And that very well may have been the case. They were political pawns. They may have been used for political bait or a prisoners’ swap, as is often the case, and particularly a pattern we have often seen in the three decade rule of the Mullahs in Iran.
To fault American policies for their more than two year imprisonment in the hands of the Iranian regime, however, is completely unjustified.
The hikers didn’t see their imprisonment as a unilateral offense on the part of the Iranian regime that often incarcerates those with dissenting political, religious, cultural and even social practices.
After 781 days at Evin Prison, it is completely audacious for the hikers to point any fingers at the U.S. and to still see the evils of the Iranian regime as only relative to the crimes of this nation or any other. This is the same naïve mindset that possessed them to go hiking in that area in the first place, something that they still have yet to address. It’s a refusal to believe that evil exists and that fundamentalist ideology wants death and destruction for the West.
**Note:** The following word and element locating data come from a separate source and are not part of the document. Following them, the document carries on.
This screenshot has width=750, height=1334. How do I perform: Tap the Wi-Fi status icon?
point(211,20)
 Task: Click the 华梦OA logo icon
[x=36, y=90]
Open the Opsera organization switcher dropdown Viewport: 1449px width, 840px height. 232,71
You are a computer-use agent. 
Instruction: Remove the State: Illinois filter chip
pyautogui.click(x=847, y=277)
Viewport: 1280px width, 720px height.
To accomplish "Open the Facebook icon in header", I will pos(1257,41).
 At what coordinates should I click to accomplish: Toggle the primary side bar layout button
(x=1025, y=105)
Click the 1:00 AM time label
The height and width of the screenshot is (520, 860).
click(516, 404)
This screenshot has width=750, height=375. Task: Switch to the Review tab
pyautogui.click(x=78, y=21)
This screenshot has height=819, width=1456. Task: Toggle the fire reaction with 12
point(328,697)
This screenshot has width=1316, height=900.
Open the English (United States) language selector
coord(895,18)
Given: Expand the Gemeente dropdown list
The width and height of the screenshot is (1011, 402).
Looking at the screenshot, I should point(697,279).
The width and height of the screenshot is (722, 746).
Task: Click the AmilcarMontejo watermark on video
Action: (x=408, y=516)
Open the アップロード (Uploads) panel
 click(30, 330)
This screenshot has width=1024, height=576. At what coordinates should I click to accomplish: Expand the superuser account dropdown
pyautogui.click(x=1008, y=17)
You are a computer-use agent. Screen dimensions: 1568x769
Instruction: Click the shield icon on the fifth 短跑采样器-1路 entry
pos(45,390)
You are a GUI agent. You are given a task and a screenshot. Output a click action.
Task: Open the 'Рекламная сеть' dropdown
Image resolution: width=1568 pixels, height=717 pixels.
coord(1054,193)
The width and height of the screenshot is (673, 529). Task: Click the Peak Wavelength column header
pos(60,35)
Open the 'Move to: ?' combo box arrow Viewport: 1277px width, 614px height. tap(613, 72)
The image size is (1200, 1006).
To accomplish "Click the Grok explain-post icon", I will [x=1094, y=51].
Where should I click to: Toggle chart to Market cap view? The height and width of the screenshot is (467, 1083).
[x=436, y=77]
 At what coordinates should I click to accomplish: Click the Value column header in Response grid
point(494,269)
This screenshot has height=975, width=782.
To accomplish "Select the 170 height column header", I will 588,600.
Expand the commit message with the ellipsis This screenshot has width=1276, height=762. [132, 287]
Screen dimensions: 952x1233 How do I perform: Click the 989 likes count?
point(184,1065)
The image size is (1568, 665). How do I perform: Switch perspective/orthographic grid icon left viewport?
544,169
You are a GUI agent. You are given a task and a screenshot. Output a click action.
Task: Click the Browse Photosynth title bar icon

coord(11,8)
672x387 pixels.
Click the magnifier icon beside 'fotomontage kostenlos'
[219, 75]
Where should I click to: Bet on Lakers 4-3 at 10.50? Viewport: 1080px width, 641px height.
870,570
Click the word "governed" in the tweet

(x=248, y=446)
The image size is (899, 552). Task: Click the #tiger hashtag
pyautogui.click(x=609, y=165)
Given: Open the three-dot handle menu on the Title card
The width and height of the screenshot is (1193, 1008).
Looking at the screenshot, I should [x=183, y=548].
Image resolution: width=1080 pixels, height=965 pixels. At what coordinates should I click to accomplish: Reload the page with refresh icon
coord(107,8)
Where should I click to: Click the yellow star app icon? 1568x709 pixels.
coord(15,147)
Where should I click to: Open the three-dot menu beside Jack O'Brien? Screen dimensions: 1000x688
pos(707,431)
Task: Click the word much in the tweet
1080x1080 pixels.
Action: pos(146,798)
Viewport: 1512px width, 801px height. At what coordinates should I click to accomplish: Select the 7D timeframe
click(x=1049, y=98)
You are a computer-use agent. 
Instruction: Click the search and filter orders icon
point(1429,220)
The irony of it all, Bauer said, “is that Sarah, Josh and I oppose U.S. policies towards Iran which perpetuate this hostility.” The comment received a nod from third hiker Sarah Shroud who was released last year.
They find irony in the fact that since their political ideologies differ with those of the U.S. then they did not deserve to be imprisoned. Does that mean that perhaps someone who does agree with U.S. foreign policy then, does? Or are they merely using their five minutes of fame, and their first public appearance, to make political statements against the democracy in which they live?
The only irony here is that they are making these allegations against a country that actually gives them the podium to make these political critiques.
The point that the three completely miss is that their lives were saved precisely for the fact that they are American. Had they been Iranian, they would have stood the probable chance to be executed like the many innocent natives who are put to death every year, some just for attending a protest, others for their sexual orientation or religious beliefs. And while they speak about the brutality in Evin Prison, hearing the “screams of the other prisoners being beaten” and even having “experienced a taste of the Iranian regime’s brutality” themselves, they fail to connect their own fate to the fortune that spared their lives.